As Picasso once said, "The meaning of life is to find your gift. The purpose of life is to give it away." And what better place to give your life away than a supermarket? A Picasso painting is currently on display at a grocery store in Essonne, France, just south of Paris, as part of a project to make great works of art more accessible, ABC News reports.

Picasso painted "L'Atelier" in October 1955 in memory of his close friend, Henri Matisse.

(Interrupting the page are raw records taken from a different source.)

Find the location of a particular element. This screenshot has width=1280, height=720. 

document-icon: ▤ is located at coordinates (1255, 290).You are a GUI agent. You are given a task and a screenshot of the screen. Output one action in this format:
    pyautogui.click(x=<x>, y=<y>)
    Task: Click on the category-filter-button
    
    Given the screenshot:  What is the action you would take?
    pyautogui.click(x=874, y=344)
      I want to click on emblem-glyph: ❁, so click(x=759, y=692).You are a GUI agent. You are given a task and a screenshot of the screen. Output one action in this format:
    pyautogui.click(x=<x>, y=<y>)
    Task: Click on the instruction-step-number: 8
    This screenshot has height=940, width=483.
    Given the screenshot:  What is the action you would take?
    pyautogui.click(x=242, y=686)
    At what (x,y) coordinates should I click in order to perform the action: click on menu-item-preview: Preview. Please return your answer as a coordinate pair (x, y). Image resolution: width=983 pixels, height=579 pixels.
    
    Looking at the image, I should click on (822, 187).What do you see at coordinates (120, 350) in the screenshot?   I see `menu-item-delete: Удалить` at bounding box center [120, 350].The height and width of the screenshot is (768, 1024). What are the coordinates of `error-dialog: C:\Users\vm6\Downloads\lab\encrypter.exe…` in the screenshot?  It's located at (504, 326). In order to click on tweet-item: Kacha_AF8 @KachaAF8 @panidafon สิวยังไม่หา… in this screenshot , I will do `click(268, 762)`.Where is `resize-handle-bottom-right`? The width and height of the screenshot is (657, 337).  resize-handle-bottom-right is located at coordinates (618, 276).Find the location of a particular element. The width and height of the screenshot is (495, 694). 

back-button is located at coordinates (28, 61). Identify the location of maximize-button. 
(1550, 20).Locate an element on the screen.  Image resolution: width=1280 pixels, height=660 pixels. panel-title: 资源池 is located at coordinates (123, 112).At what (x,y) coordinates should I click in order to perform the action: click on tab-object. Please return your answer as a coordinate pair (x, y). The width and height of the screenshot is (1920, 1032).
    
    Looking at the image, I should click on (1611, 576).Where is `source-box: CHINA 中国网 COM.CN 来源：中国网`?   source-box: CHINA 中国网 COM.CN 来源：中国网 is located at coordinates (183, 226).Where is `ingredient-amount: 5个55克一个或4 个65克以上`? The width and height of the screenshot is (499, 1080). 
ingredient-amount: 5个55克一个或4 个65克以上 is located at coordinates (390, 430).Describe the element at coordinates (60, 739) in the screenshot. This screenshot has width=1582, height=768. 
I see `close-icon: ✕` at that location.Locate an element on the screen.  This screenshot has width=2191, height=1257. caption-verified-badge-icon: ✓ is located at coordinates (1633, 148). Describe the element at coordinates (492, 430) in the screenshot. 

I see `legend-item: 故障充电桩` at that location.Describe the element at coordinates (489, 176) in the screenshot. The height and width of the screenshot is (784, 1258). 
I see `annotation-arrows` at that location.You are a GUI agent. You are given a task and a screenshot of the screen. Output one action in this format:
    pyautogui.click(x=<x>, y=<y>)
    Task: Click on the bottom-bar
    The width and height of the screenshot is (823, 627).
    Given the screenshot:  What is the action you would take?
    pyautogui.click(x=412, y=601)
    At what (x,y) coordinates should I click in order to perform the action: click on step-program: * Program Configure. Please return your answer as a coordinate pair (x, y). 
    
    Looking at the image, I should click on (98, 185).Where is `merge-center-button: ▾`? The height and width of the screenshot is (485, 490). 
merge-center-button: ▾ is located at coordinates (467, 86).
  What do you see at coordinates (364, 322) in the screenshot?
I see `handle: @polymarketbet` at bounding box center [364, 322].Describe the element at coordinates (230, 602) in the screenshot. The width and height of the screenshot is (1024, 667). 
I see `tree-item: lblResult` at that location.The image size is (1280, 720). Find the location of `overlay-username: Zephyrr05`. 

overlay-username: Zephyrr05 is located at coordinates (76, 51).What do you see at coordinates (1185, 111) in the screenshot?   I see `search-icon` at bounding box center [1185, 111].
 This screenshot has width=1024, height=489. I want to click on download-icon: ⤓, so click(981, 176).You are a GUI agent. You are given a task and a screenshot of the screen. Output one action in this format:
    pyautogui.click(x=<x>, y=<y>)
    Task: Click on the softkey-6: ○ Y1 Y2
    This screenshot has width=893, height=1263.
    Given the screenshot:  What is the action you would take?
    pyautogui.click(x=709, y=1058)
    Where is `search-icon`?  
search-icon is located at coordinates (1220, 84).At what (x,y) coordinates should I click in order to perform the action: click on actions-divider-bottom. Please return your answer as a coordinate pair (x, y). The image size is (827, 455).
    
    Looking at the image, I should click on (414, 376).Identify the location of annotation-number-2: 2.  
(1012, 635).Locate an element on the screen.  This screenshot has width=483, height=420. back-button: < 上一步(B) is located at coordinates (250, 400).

And while the painting belongs to the permanent collection of the Centre Pompidou Museum in Paris, it's apparently very safe in the supermarket: clandestine security, police, and other emergency workers are patrolling the premises to keep an eye on things.

"I am delighted that this work is presented in the midst of pumpkins, watermelons, and beers, where reality is, where people's lives are," Serge Lasvignes, president of the Centre Pompidou, told ABC News. "It is not the collection of the Centre Pompidou but that of France, because it is national, and we share it with all French people, wherever they are."

ABC News cited French outlet Capital, which spoke with customers who were surprised to find the painting during their shopping excursion. One customer said the painting, "does something to me," while Sylvie Carillon, the mayor of the nearby town of Montgeron, found the display quite touching. "I was very moved to see that even supermarket employees were looking at the painting with big eyes," Carillon said. "There was a lot of emotion."

The installation is part of an ongoing attempt to take art masterpieces out of "ordinary locations" in the heart of Paris, squiring them out of high-priced museums and plopping them smack dab in the midst of the public. Previous works have popped up at a courthouse and several prisons. Stirring moment of human emotion on Aisle Six!